The U.S. Supreme Court heard argument in Hewitt v. United States and consolidated cases over whether section 403 of the First Step Act applies at plenary resentencings after a prior sentence has been vacated.

The U.S. Supreme Court heard argument in Hewitt v. United States and consolidated cases over whether section 403 of the First Step Act applies at plenary resentencings after a prior sentence has been vacated.

The question presented is whether the statutory phrase “a sentence for the offense has not been imposed as of the date of enactment” (Section 403(b)) refers only to the historical fact that a judge pronounced a sentence before enactment, or instead refers to an operative sentence that remains in effect at the time a later resentencing occurs. The outcome will determine whether some defendants who previously received long, stacked mandatory-minimum sentences can obtain the First Step Act’s protections when their earlier sentences were vacated.

Counsel for the petitioners, Mr. Kimberly, argued the statute should be read to permit application of Section 403(a) at resentencings following vacatur because a vacated sentence “is treated as though it never was imposed.” Mr. Kimberly told the court, “Once a vacator has been entered, the case is no longer a past case as to which any finality interests are any longer present,” and urged the justices to rely on the background legal convention that vacatur undoes the continuing legal effect of a sentence.

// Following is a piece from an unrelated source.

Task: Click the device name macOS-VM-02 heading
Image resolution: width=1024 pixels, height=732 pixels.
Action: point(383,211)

Government and other opposing amicus counsel advanced a different reading. The court-appointed amicus, Mr. McGinley, told the justices that petitioners “do not qualify for retroactive relief under section 403(b) of the First Step Act,” arguing that the statute’s plain language refers to the historical imposition of a sentence as of the enactment date (12/21/2018) and that the federal savings statute and other retroactivity principles weigh against reading the provision more broadly.

Several justices pressed both sides on grammar, statutory context and policy consequences. Justice Kagan described an intuitive reading that Congress had in mind the class of people who had committed offenses but had not yet been sentenced when the Act took effect; she asked petitioners’ counsel whether that intuition was mistaken. Justice Sotomayor queried whether the result would produce arbitrary disparities among codefendants or among people who committed the same acts on the same day. Justice Alito and others focused on whether present‑perfect tense (“has been imposed”) in the statute ordinarily denotes continuing legal effect or simply a past event in context.

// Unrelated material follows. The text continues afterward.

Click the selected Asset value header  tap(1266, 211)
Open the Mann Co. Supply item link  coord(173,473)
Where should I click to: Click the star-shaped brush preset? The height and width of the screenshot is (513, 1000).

Counsel and the amicus cited related statutes and precedents in their arguments. Speakers referenced the First Step Act §403(a)–(b), the felon‑in‑possession statute (18 U.S.C. §922(g)(1), cited as a parallel to the treatment of vacated convictions), the statutory prohibition on modifying sentences once they “have been imposed” (18 U.S.C. §3582(c) was discussed in argument), and this Court’s precedent addressing retroactivity and statutory interpretation (including Dorsey and Lewis, among others). Petitioners’ counsel relied on background legal conventions and examples where vacatur is treated as undoing the sentence for some legal purposes; government counsel emphasized the textual reading and the savings statute principle in §109.

Argumenters also discussed practical magnitudes on the record: counsel said the current universe of defendants who have already benefited under the broader interpretation is small (the transcript noted 16 offenders known to have benefited and eight additional cases where the question remained open). Counsel also described the sentencing differences at issue: petitioners’ minimum aggregate sentences were described as substantially higher under the prior “stacking” regime (petitioner counsel described minimums in the range of roughly 130–135 years reduced to roughly 50–55 years as a result of Section 403(a) — figures the court discussed as minimum estimates, with district courts retaining discretion to impose higher sentences).

The Court finished argument without announcing a decision and took the case under submission.

The case will determine whether courts at resentencing must apply the updated mandatory‑minimum rules in Section 403(a) when an earlier sentence had been vacated after the First Step Act’s enactment, or whether the statute excludes anyone who had any sentence imposed before enactment even if that sentence was later vacated.

The case was submitted.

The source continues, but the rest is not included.